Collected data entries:
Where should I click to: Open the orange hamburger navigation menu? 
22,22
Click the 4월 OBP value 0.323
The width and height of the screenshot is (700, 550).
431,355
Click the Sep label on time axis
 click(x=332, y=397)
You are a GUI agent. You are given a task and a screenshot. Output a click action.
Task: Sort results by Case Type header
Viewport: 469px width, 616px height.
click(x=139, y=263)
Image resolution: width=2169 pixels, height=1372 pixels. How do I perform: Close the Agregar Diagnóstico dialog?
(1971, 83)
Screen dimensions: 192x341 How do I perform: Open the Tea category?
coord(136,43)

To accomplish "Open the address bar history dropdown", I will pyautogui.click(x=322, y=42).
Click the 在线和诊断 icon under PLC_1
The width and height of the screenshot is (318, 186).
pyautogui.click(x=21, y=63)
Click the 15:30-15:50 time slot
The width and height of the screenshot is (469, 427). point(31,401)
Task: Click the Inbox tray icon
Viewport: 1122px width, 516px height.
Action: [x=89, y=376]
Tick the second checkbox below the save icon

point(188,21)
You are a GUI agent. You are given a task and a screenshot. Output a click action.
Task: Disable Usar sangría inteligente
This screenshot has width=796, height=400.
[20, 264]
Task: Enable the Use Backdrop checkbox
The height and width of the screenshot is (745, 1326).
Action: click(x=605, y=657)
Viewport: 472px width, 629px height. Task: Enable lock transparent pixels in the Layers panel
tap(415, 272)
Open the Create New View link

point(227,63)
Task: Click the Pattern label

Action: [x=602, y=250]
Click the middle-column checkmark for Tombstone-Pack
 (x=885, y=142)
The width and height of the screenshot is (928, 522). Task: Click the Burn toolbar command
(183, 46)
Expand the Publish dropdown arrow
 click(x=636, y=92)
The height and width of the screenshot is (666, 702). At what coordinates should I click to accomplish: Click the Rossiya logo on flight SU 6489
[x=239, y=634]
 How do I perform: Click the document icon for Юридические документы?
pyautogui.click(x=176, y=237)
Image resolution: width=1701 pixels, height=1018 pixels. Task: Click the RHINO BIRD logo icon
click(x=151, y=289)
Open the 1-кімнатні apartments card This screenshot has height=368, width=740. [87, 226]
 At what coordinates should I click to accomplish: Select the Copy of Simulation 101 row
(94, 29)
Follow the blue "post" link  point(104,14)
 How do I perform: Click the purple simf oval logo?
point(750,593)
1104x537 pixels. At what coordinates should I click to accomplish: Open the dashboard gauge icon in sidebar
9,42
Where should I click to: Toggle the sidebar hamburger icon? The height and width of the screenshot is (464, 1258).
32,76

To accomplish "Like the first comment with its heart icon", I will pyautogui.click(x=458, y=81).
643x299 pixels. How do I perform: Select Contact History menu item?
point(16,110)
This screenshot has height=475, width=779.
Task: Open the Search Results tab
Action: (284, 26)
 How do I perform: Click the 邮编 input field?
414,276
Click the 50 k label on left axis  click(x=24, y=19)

### Exercise instructions
Print out the complete data above, character for character.

### Exercise output
Where should I click to: Open the orange hamburger navigation menu? 
22,22
Click the 4월 OBP value 0.323
The width and height of the screenshot is (700, 550).
431,355
Click the Sep label on time axis
 click(x=332, y=397)
You are a GUI agent. You are given a task and a screenshot. Output a click action.
Task: Sort results by Case Type header
Viewport: 469px width, 616px height.
click(x=139, y=263)
Image resolution: width=2169 pixels, height=1372 pixels. How do I perform: Close the Agregar Diagnóstico dialog?
(1971, 83)
Screen dimensions: 192x341 How do I perform: Open the Tea category?
coord(136,43)

To accomplish "Open the address bar history dropdown", I will pyautogui.click(x=322, y=42).
Click the 在线和诊断 icon under PLC_1
The width and height of the screenshot is (318, 186).
pyautogui.click(x=21, y=63)
Click the 15:30-15:50 time slot
The width and height of the screenshot is (469, 427). point(31,401)
Task: Click the Inbox tray icon
Viewport: 1122px width, 516px height.
Action: [x=89, y=376]
Tick the second checkbox below the save icon

point(188,21)
You are a GUI agent. You are given a task and a screenshot. Output a click action.
Task: Disable Usar sangría inteligente
This screenshot has width=796, height=400.
[20, 264]
Task: Enable the Use Backdrop checkbox
The height and width of the screenshot is (745, 1326).
Action: click(x=605, y=657)
Viewport: 472px width, 629px height. Task: Enable lock transparent pixels in the Layers panel
tap(415, 272)
Open the Create New View link

point(227,63)
Task: Click the Pattern label

Action: [x=602, y=250]
Click the middle-column checkmark for Tombstone-Pack
 (x=885, y=142)
The width and height of the screenshot is (928, 522). Task: Click the Burn toolbar command
(183, 46)
Expand the Publish dropdown arrow
 click(x=636, y=92)
The height and width of the screenshot is (666, 702). At what coordinates should I click to accomplish: Click the Rossiya logo on flight SU 6489
[x=239, y=634]
 How do I perform: Click the document icon for Юридические документы?
pyautogui.click(x=176, y=237)
Image resolution: width=1701 pixels, height=1018 pixels. Task: Click the RHINO BIRD logo icon
click(x=151, y=289)
Open the 1-кімнатні apartments card This screenshot has height=368, width=740. [87, 226]
 At what coordinates should I click to accomplish: Select the Copy of Simulation 101 row
(94, 29)
Follow the blue "post" link  point(104,14)
 How do I perform: Click the purple simf oval logo?
point(750,593)
1104x537 pixels. At what coordinates should I click to accomplish: Open the dashboard gauge icon in sidebar
9,42
Where should I click to: Toggle the sidebar hamburger icon? The height and width of the screenshot is (464, 1258).
32,76

To accomplish "Like the first comment with its heart icon", I will pyautogui.click(x=458, y=81).
643x299 pixels. How do I perform: Select Contact History menu item?
point(16,110)
This screenshot has height=475, width=779.
Task: Open the Search Results tab
Action: (284, 26)
 How do I perform: Click the 邮编 input field?
414,276
Click the 50 k label on left axis  click(x=24, y=19)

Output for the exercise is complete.